Under a protocol approved by the Ethics Committee of Chaoyang Hospital, Beijing, China, all patients older than 18 years treated with MV via endotracheal intubation between July 1, 2008 and June 30, 2011 in a 19-bed surgical ICU of a university affiliated hospital were screened for this prospective randomized trial. Patients were excluded if they had anatomical neck deformity, thyromegaly or cervical tumors, hematological malignancy, or previous tracheostomy; were pregnant; or weaned or died during 48 hours after MV onset. The remaining patients continued to be screened at day 3 of MV. They were included in the study if they had been mechanically ventilated for acute respiratory failure with PaO2/FiO2 (fraction of inspired oxygen) less than or equal to 200 mmHg; had an acute physiology and chronic health evaluation score II (APACHE II)8 more than 15; had a sequential organ failure assessment (SOFA)9 score equal to or greater than 5; did not have a pulmonary infection estimated by a modified clinical pulmonary infection score (CPIS)10 more than 6; and were estimated to require MV more than 14 days by the two attending physicians. Patients were excluded if they had significant coagulopathy or were moribund (Figure 1).

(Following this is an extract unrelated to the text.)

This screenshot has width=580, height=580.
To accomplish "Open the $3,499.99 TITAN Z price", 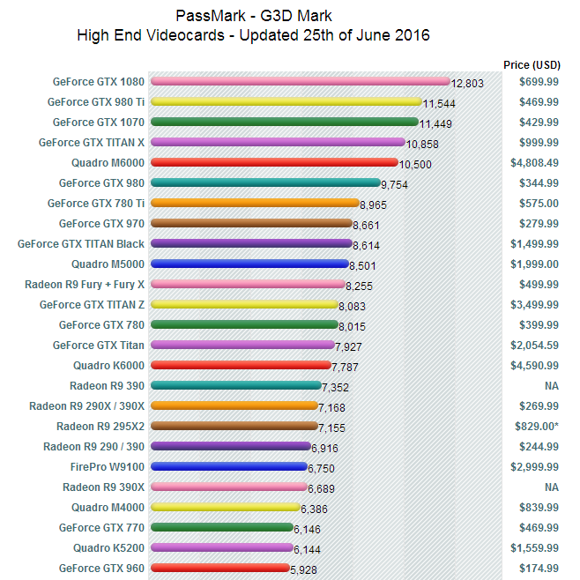I will pyautogui.click(x=534, y=305).
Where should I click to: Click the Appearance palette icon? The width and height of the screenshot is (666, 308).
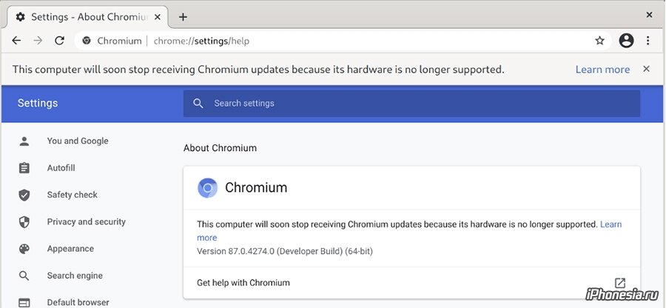24,249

The patients who had been included were randomly assigned to the early PDT group or the late PDT group. The patients in the early PDT group were tracheostomized with PDT on day 3 of MV and ventilated continuously after that. The patients in the late PDT group were continuously ventilated via endotracheal intubation and tracheostomized with PDT on day 15 of MV if they still needed MV (Figure 1). PDT was performed by experienced physicians under bronchoscopic guidance using Griggs et al’ method.11 The random assignments were generated by computer and then concealed in sealed envelopes. Patient assignment was known only by the study investigators. Sedatives were given on an open-label basis. Weaning from mechanical ventilation and use of sedatives and analgesics were guided by a standard protocol. All patients in both groups were sedated by intravenous propofol infusion. When analgesia was needed, an infusion of fentanyl was given simultaneously. Propofol was initially infused at 0.3 mg·kg-1·h-1 and the dosage was increased every 2 minutes with increment of 0.1 to 0.2 mg·kg-1·h-1 until adequate sedation was achieved. The sedative goal was to achieve a score of 3 to 4 on the Ramsay sedation scale.12,13 Fentanyl was continuously infused at 0.7 to 10 μg·kg-1·h-1 until pain was controlled. All patients were ventilated using the volume assist-control mode of ventilation with a tidal volume of 6 to 8 ml per kilogram of predicted body weight. The goal was a saturation of peripheral blood oxygen (SpO2) as measured by means of pulse oximetry of 88% to 95% or a PaO2 of 55 to 80 mmHg. To achieve this goal, FiO2 and the positive end-expiratory pressure were adjusted according to the protocol described in the prospective, randomized, multi-center trial of 12 ml/kg tidal volume positive pressure ventilation for treatment of acute lung injury and acute respiratory distress syndrome.14 Evidence-based guidelines for weaning and discontinuing ventilatory support15 were used for the weaning strategies.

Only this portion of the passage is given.